### GIVEN RECORDS:
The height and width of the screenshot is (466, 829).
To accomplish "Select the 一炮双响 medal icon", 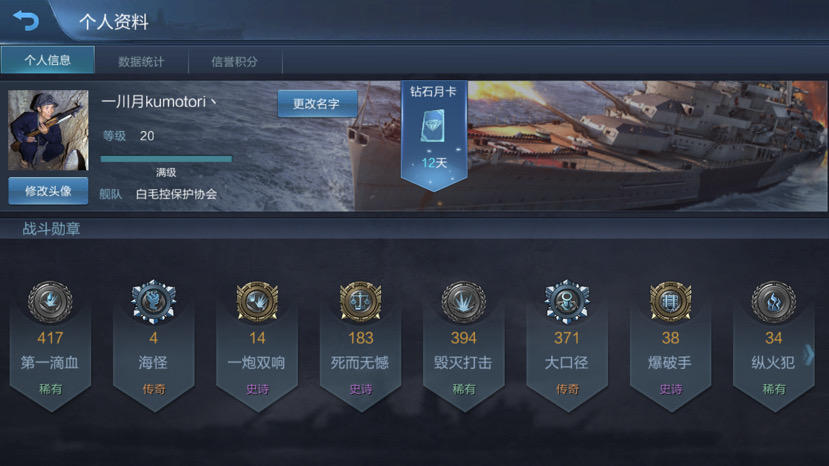I will [257, 302].
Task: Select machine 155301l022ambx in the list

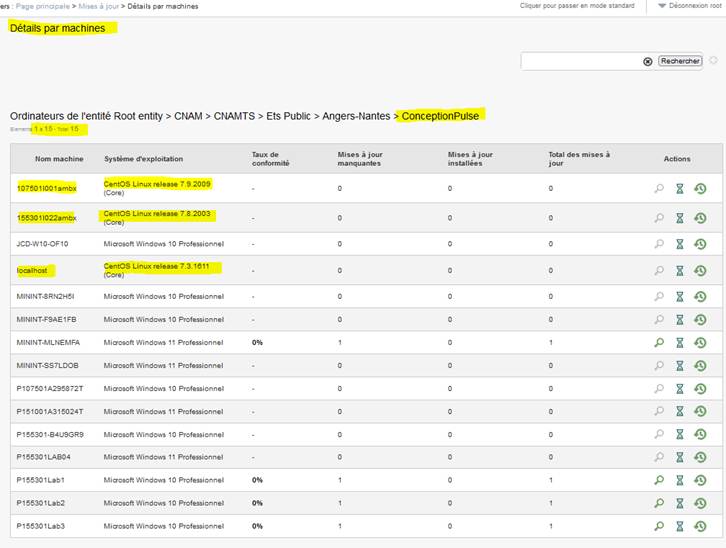Action: point(46,218)
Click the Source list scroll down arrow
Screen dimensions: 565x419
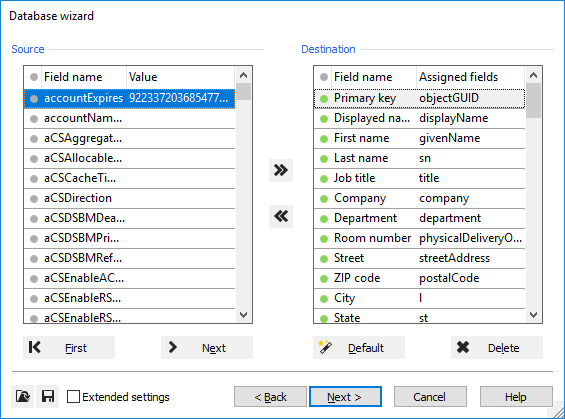pos(244,315)
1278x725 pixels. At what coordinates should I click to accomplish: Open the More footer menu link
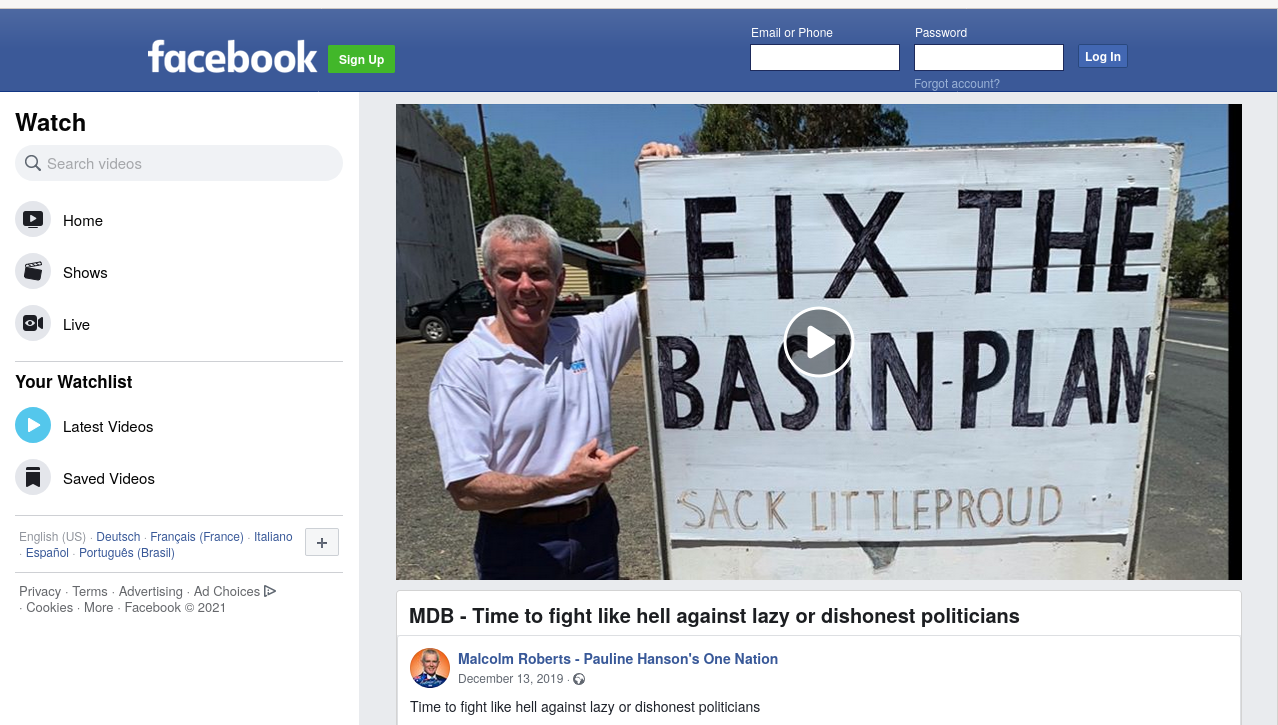click(99, 607)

### TASK ITEM:
Make an exact copy of only those lines that run from the line with "Task: Select machine" through the end of the records, excluding pictures.

### ANSWER SECTION:
Task: Select machine 155301l022ambx in the list

Action: point(46,218)
Click the Source list scroll down arrow
Screen dimensions: 565x419
pos(244,315)
1278x725 pixels. At what coordinates should I click to accomplish: Open the More footer menu link
click(99, 607)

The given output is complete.